The source of the data processed by the Controller are the users of the Store, i.e. data subjects, being buyers of the Product.
The legal basis for the processing of users’ personal data is: sec. 1(b) of the GDPR, i.e. necessity related to enabling the use of the Store’s offer, including concluding contracts for the sale of goods, or
sec. 1(c) of the GDPR, i.e. necessity to fulfil the legal obligations incumbent on the Controller, or
sec. 1(f) of the GDPR, i.e. the Controller’s legitimate interest in establishing, investigating or defending claims until their expiry or until the completion of the relevant proceedings, if they were initiated within this period, or
sec. 1(a) of the GDPR, i.e. the user’s consent to the processing of personal data for specific purposes, when other legal grounds for the processing of personal data do not apply.
Users’ personal data is not transferred to a third country or an international organization within the meaning of the provisions of the GDPR. In the event that users’ personal data is transferred to a third country or an international organization, users will be informed in advance, and the Controller will apply the safeguards referred to in Chapter V of the GDPR.
Personal data may be entrusted for processing to entities processing such data on our behalf as Personal Data Controllers. In such a situation, as the Personal Data Controller, we conclude a data processing entrustment agreement with the processor. The processor processes the entrusted personal data only for the needs, to the extent and for the purposes indicated in the entrustment agreement.
In some cases, personal data may be profiled. Thanks to automatic data processing, the Controller evaluates selected factors relating to natural persons in order to send them content corresponding to their preferences.
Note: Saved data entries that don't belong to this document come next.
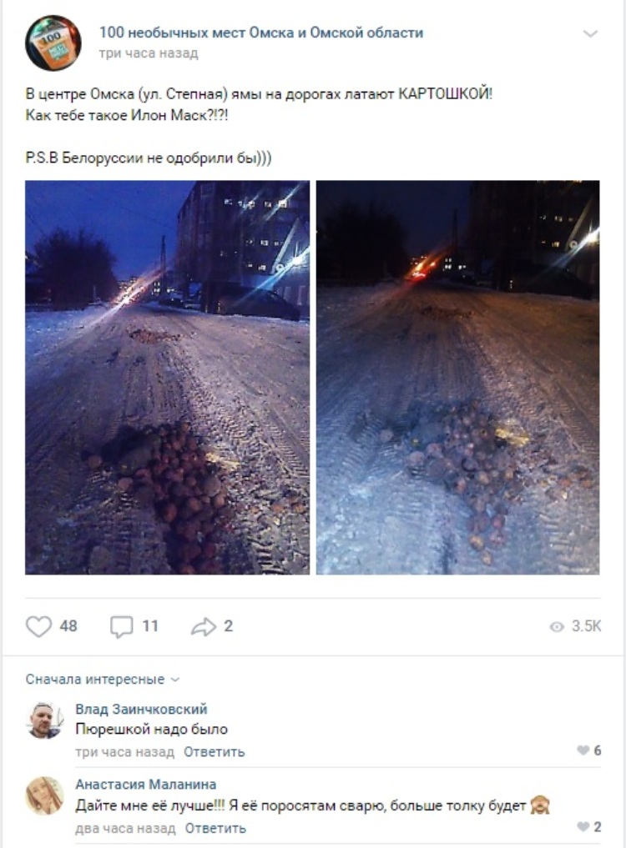
Task: Click the Влад Заинчковский name link
Action: click(x=141, y=709)
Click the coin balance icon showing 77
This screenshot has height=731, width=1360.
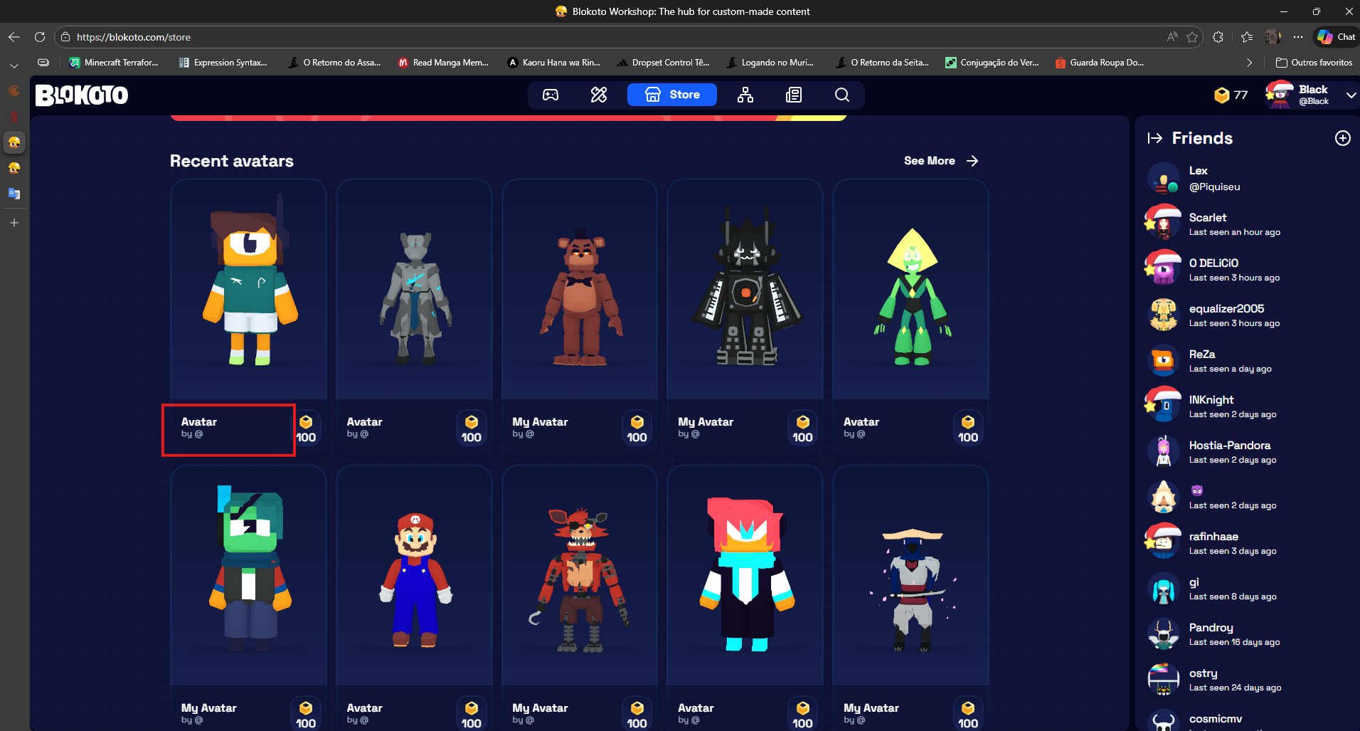point(1222,95)
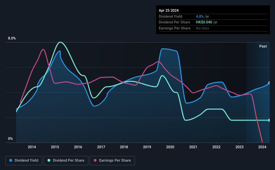The image size is (275, 170).
Task: Click the HK$0.040 dividend per share value
Action: pos(204,22)
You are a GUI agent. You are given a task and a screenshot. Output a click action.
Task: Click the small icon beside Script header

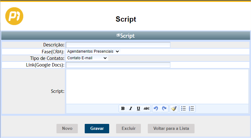pyautogui.click(x=118, y=35)
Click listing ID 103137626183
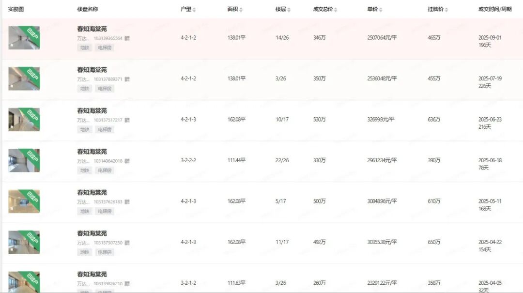523x293 pixels. (108, 202)
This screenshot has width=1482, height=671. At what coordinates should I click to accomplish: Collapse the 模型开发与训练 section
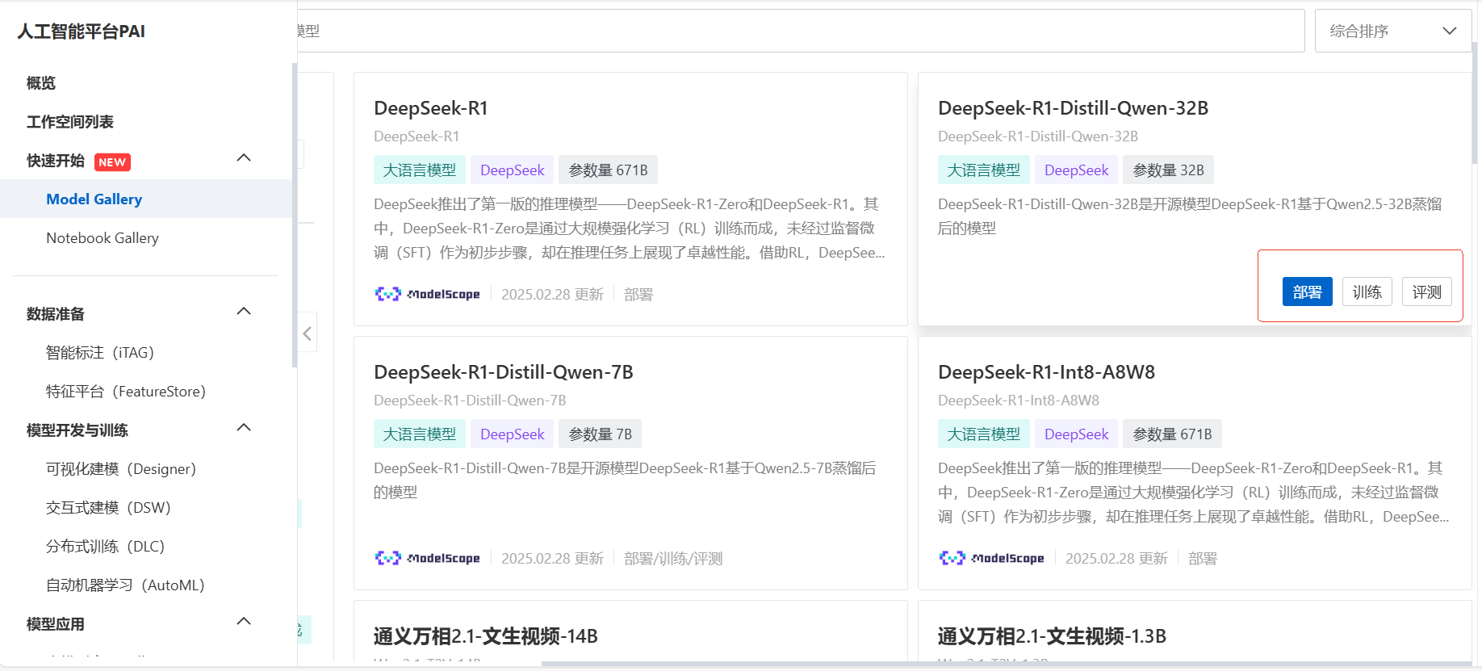click(x=244, y=428)
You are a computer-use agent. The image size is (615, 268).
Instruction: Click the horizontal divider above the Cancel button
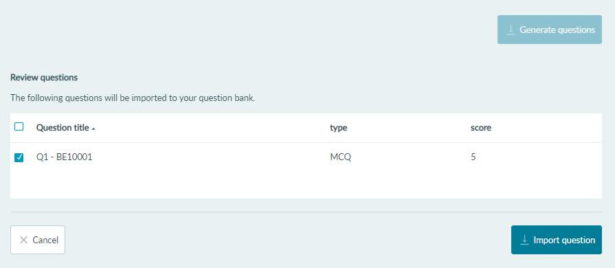306,212
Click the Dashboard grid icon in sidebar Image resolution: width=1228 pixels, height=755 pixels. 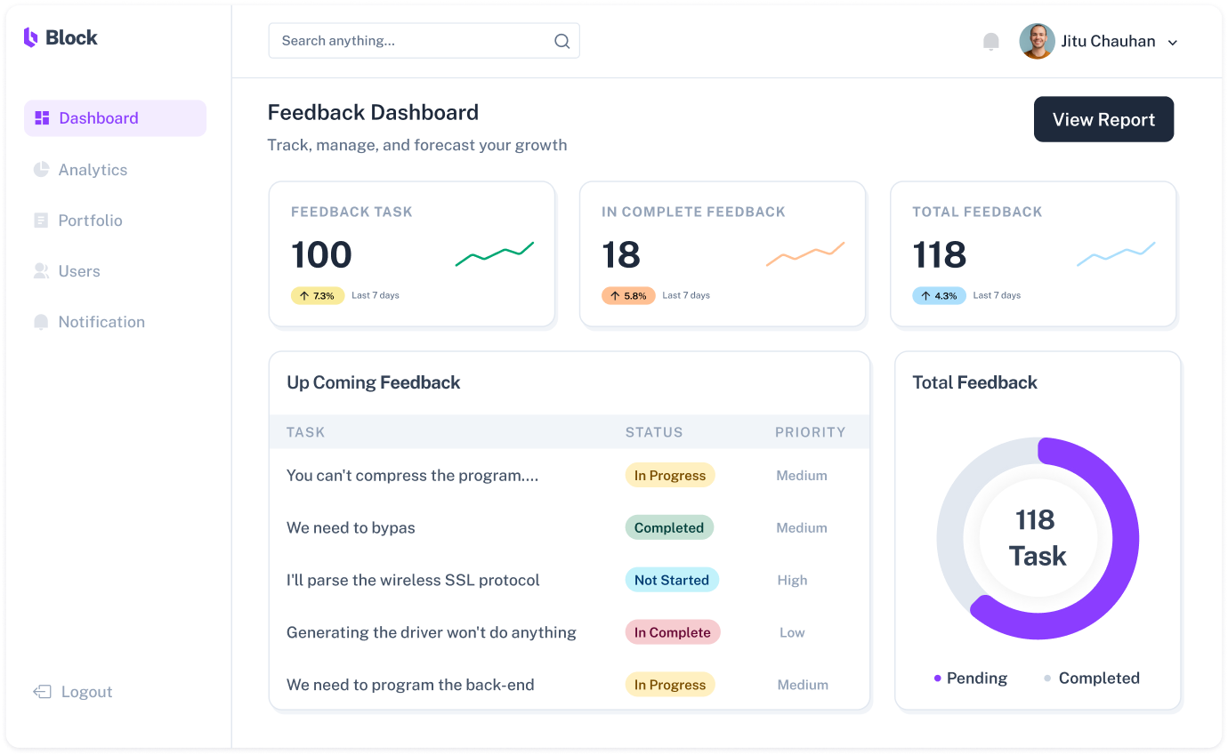42,118
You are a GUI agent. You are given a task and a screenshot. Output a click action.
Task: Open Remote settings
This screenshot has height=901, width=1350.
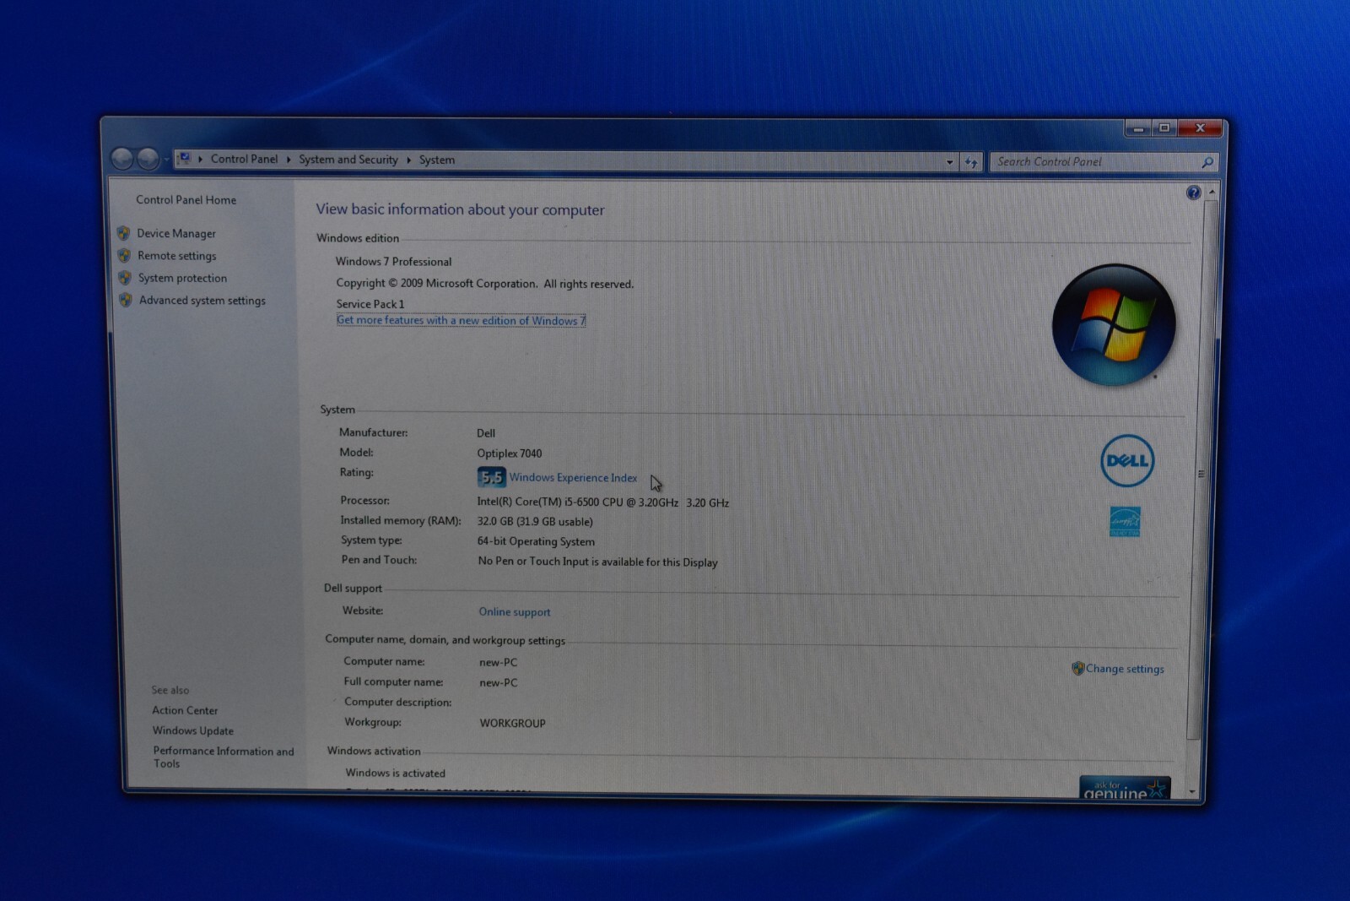[176, 256]
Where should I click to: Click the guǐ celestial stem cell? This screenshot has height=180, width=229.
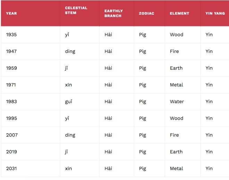(x=69, y=101)
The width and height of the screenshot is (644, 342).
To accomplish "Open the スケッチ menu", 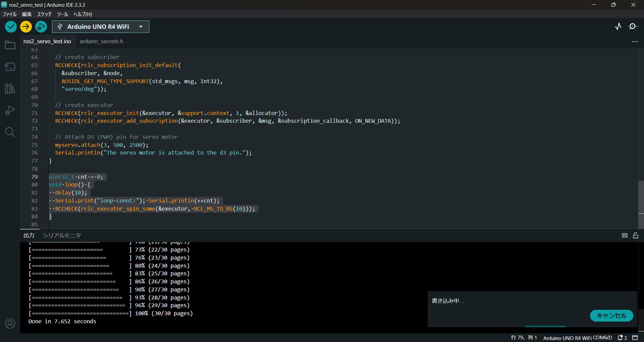I will tap(44, 14).
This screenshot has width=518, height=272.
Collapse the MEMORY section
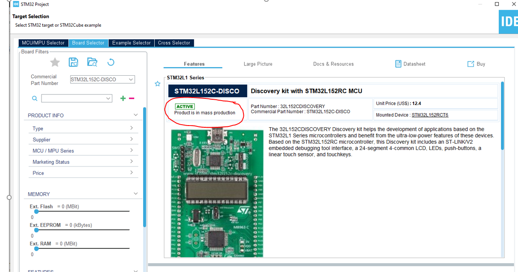tap(136, 193)
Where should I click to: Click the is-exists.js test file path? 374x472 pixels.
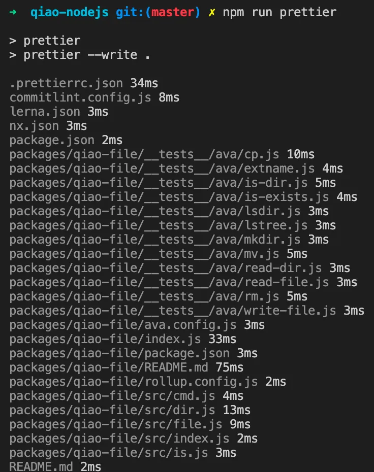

In accordance with the provisions of the GDPR, each person whose personal data we process as the Personal Data Controller has the right to:
be informed about the processing of personal data, as referred to in art. 12 of the GDPR,
access their personal data, as referred to in art. 15 of the GDPR,
correct, supplement, update, and rectify personal data, as referred to in art. 16 of the GDPR,
delete their data (the right to be forgotten), as referred to in art. 17 of the GDPR,
limit processing of their data, as referred to in art. 18 of the GDPR,
transfer their data, as referred to in art. 20 of the GDPR,
object to the processing of personal data, as referred to in art. 21 of the GDPR,
in the case of the legal basis referred to in item 10 (d) above – the right to withdraw consent at any time without affecting the lawfulness of processing based on consent before its withdrawal,
not to be subject to profiling, as referred to in art. 22 in connection with art. 4 item 4 of the GDPR,
lodge a complaint to the supervisory body (i.e. to the President of the Personal Data Protection Office), as referred to in art. 77 GDPR,
In order to exercise the rights referred to in the preceding item, as well as to submit an inquiry, request or complaint regarding the processing of personal data, please send a message via e-mail to the following e-mail address: email@example.com or in writing to the correspondence address of the Controller: ul. Powstańców Śląskich 1/114, 53-329 Wrocław.
The content of the notification should clearly include:
data of the person or persons concerned by the notification,
the event being the cause of the notification,
your requests and the legal basis for those requests,
the expected way of settling the matter.
Each identified breach of safety is documented, and in the event of one of the situations specified in the provisions of the GDPR or the Act, data subjects are informed about such a breach of the provisions on the protection of personal data.